In an increasingly complex combat environment, a single small Unmanned Aerial Vehicle (UAV) is gradually unable to meet mission requirements. UAV swarm has attracted more attention. When performing complex tasks such as reconnaissance, offense, and defense, different formation shapes such as horizontal, column, echelon, and V formation shape can be used. A reasonable formation can improve aerodynamic efficiency, reduce energy consumption, and extend flight distance [1].

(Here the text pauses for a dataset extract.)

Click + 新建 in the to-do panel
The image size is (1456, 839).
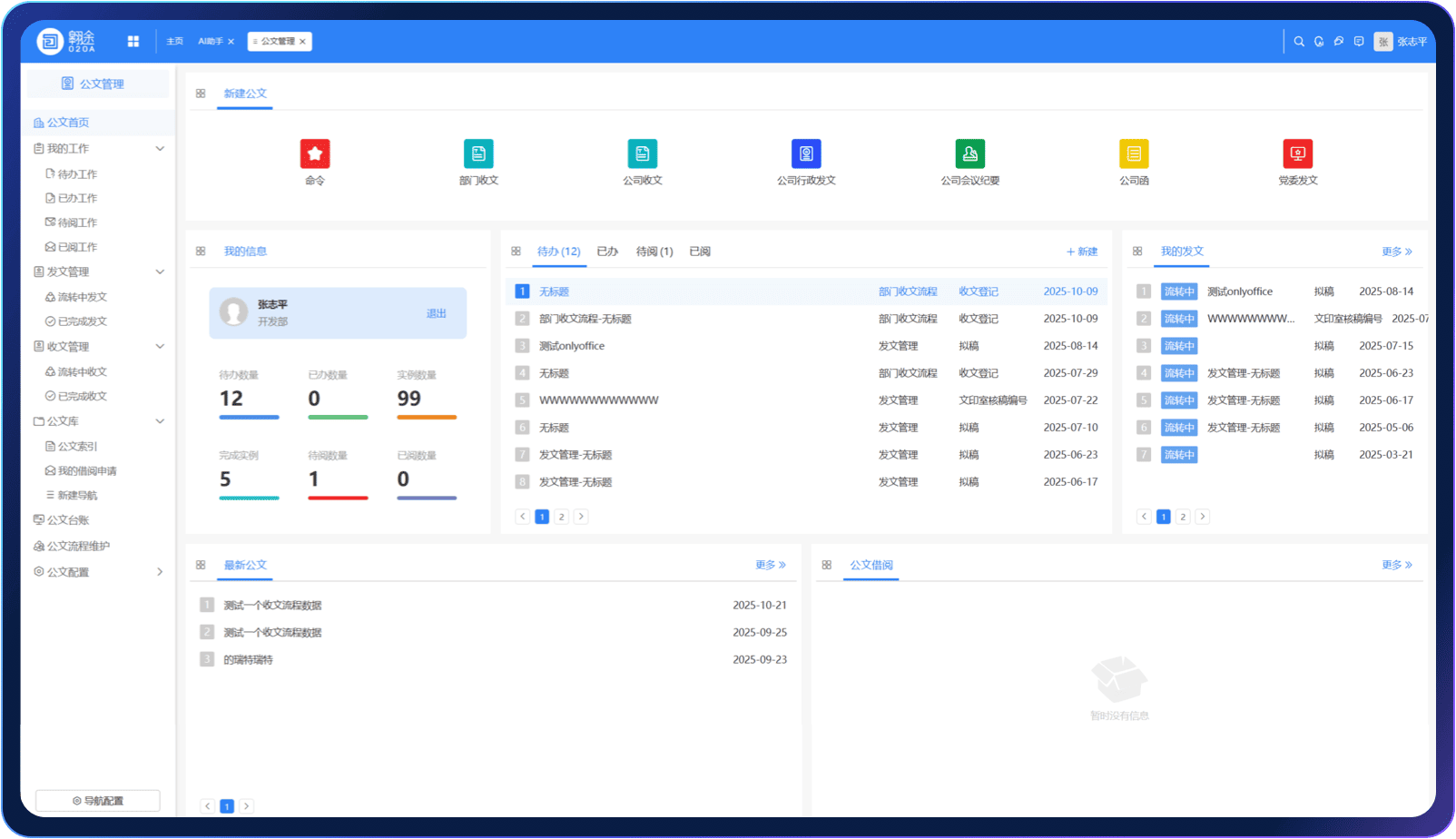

The typical control methods of formation control include leader-follower strategy, behavior-based method, virtual structure, Model Predictive Control (MPC), consensus theory, etc. SASKA [2] realized formation flying with the leader-follower control method based on the on-board visual perception equipment. Duan [3, 4] proposed an improved multi-objective pigeon-inspired optimization algorithm to design a multi-UAV obstacle avoidance control algorithm. Based on the back-stepping design, they proposed a consensus control algorithm for multi-rotor formation control. Research on MPC includes strategies to reduce the amount of calculation, nonlinear predictive control theory, and so on. Compared with the centralized model predictive control to solve the multi-constraint optimization problem as a whole, the distributed model predictive control can decompose the complexity of the overall optimization. A trigger mechanism can be combined into the MPC scheme to decrease the update frequency of control inputs and reduce the computational burden.

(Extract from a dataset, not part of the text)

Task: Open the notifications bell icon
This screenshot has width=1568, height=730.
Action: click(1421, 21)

Brain Storming Optimization (BSO) algorithm is inspired by the brain storm conference [5]. The algorithms for improving BSO can be divided into two types. One is to change the cluster method and replace the k-means cluster with other clustering methods. The other is to change the update formula of the solution. The predator and prey mechanism can be introduced, and then perform a chaotic search on each updated solution [6]. Chaotic theory can be used to change the random one-dimensional solution in a randomly selected cluster. Multi-branch chaotic mutation can be used to generate a chaotic mutation operator [7, 8]. These methods mainly focus on the cluster method and the update method of the solution, and pay less attention to the replacement mechanism of the solution and the generation mechanism of the auxiliary solution in BSO algorithm.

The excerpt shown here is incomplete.